17 Ağustos 1571 Kıbrıs Fatihi Serdar Lala Mustafa Paşa o dönemin deniz kuvvetleri komutanı Vezir Piyale Paşanın vermiş olduğu emri yerine getirmiş ve Kıbrıs adası Osmanlının hâkimiyeti altına girmişti. O gün merasimle Magosa’ya giren Lala Mustafa Paşa ilk Cuma namazını, cami olarak düzenlenmesini emrettiği Ayasofya camiinde kılacaktı…

1878 yılına kadar Osmanlılar tam 307 yıl Osmanlı-Türk adaletinin şaşmaz prensiplerini uygulamışlardır. Sadece Türk’lerin değil özellikle yerli Hristiyan halkının korunması için alınan tedbirlerin ve hassas uygulamaların en güzel örneklerini de göstermişlerdir.

Kıbrıs Beylerbeyi ve kadısı ile defterdarına Padişahın gönderdiği 7 Mayıs 1572 tarihli bir hükmün Türkçe özeti aynen şöyledir:

‘’ Kıbrıs Beylerbeyi’ne, Kadısı’na ve Defterdarına hükümdür: Kıbrıs adası benim ezici kuvvetimle feth olunmuş bir memlekettir. Savaşlar nedeniyle yerli halk zaafa düşmüştür. Şeriatın uygulanmasında, vergilerin alınmasında, davaların görülmesinde, vesair hallerde; ada halkına zulmedilmeyip, adaletle işlem yapılmalı ve onlar korunmalıdır ki, kuvvetlenme imkânı bulabilsinler. Bu hususta her biriniz ayrı, ayrı dikkatli olacaksınız. Yerli halk bize Allah’ın emanetidir. Onları daima koruyacak ve onlara kimsenin zulmetmesine müsaade etmeyeceksiniz.’’ İşte Osmanlı adaletinin en güzel örneği idi bu…

Yıl 1878:

‘’ Gittiler Ama Bir Gün Gelecekler. O günleri Biz Göremeyeceğiz. Ama Sizler Göreceksiniz. ’’

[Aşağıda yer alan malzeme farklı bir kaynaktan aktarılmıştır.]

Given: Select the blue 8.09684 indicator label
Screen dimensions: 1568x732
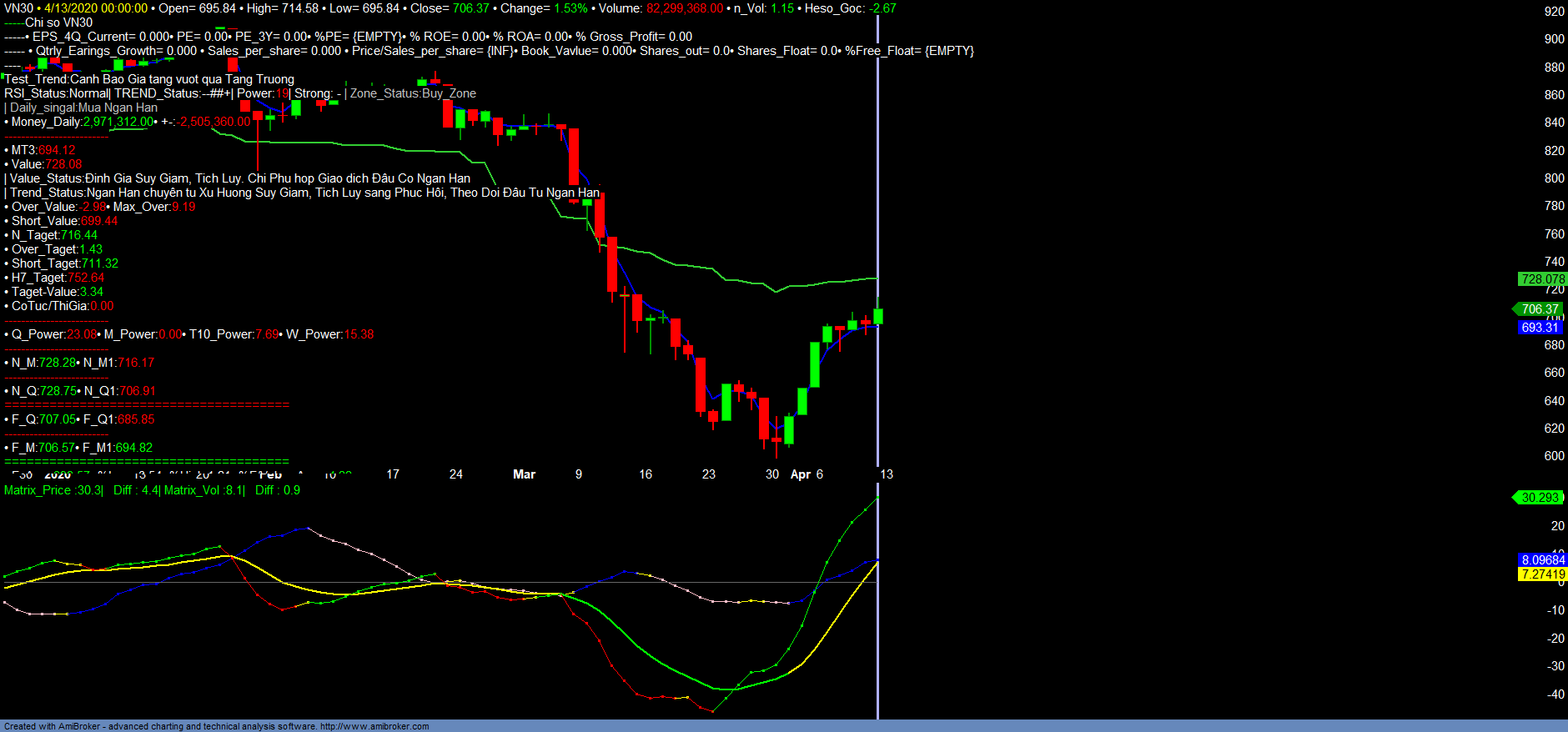Looking at the screenshot, I should coord(1542,560).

Son Osmanlı ada topraklarını terk ederken, 50 bin Şehit’in yattığı o kutsal vatan topraklarını emanet alan yaşlı Türk’ler torunlarının kulağına böyle fısıldıyorlardı: ’’ Bir gün mutlaka gelecekler.’’

307 yıl ne kadar çabuk ve ne kadar entrikalarla dolu olarak geçmiştir!.. Artık Kıbrıs semalarında Şanlı Sancağımız dalgalanmamakta ve o yıllarda okullarda yaşa kıralımız diye İngiliz Marşları okutulmaktadır!

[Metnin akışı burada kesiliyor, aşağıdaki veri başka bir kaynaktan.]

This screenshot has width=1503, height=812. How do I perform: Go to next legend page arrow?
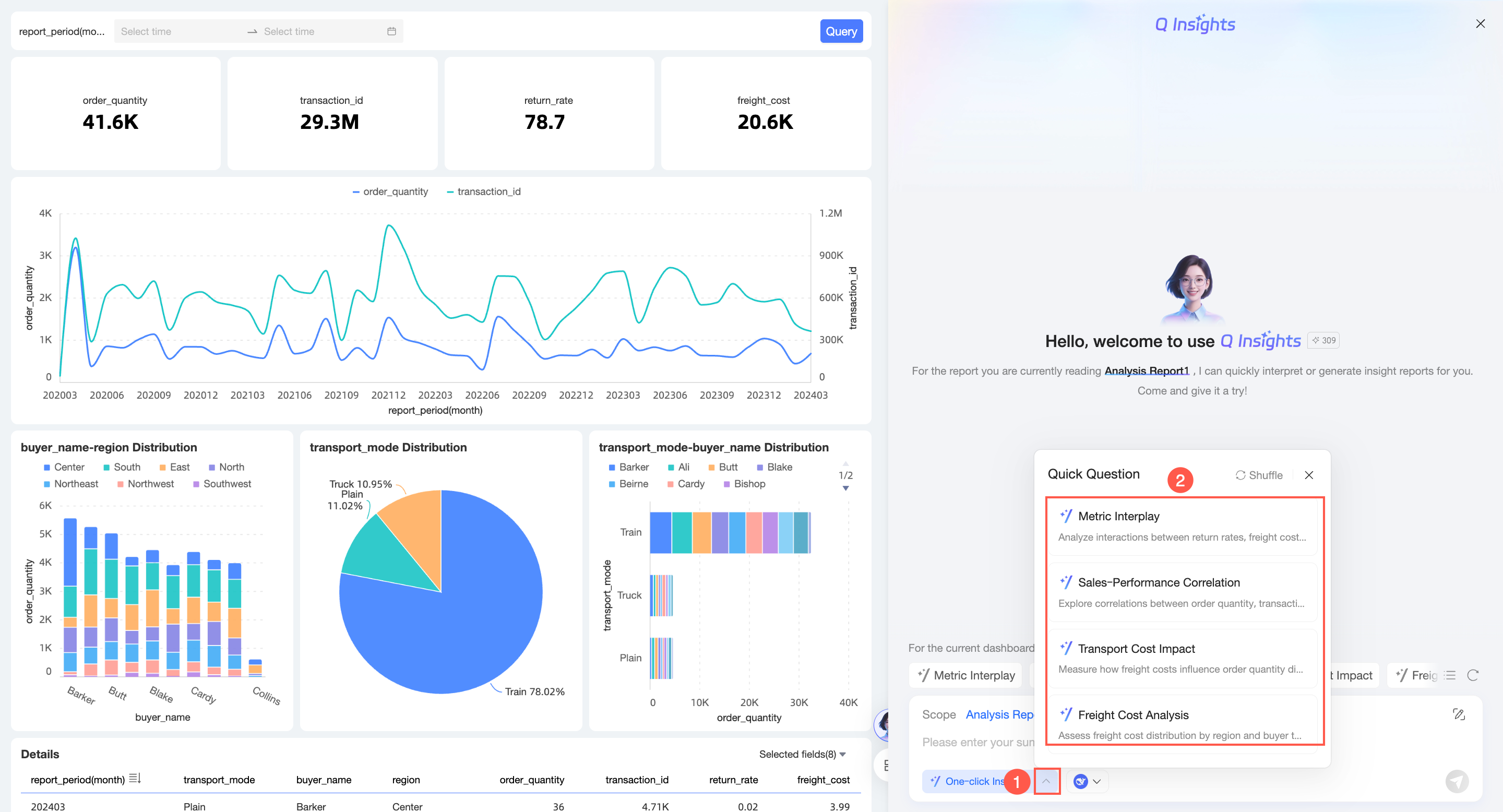point(845,488)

Kıbrıs adası İngiltereye üs olarak verilmiştir. Karşılığında Osmanlı’nın İmparatorluk hakları ve ada Türklerini İngilizler koruyacaktır!

Mondoros Mütarekesi imzalanırken Loyd George, Yunan elçisine şöyle demiştir:

‘’ Gladstone, ismini İyon adalarına bağladı. Ben de adımı Kıbrıs’a bağlamak istiyorum..’’

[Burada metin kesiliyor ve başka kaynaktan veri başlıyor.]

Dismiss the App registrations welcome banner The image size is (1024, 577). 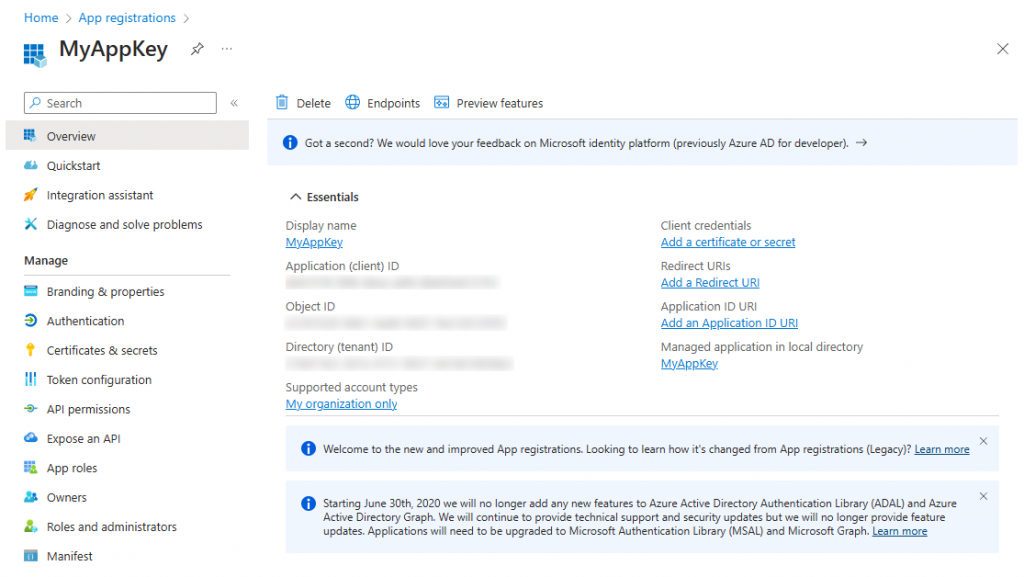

Bu nasıl bir tezattır? Tam bir İngiliz oyunu! Daha sonra İngilizler, İtalyanlar Rodos’u Yunanlılara verirse Kıbrıs’ı da Yunanlılara bırakacaklarını vaat etmişlerdir. Kıbrıs’ın ilhakı için İngiliz ve Yunan oyunları tarih boyunca sahnelenmiştir…

Osmanlı İmparatorluğunun Birinci dünya savaşında İngiltere blokuna karşı Almanya safında harbe katılması üzerine; 1878’de Osmanlılar ile imzaladıkları Berlin antlaşmasına rağmen İngiltere, tek taraflı olarak bu antlaşmayı hükümsüz bırakmış ve 5 Kasım 1914’de Kıbrıs adasını ilhak etmiştir.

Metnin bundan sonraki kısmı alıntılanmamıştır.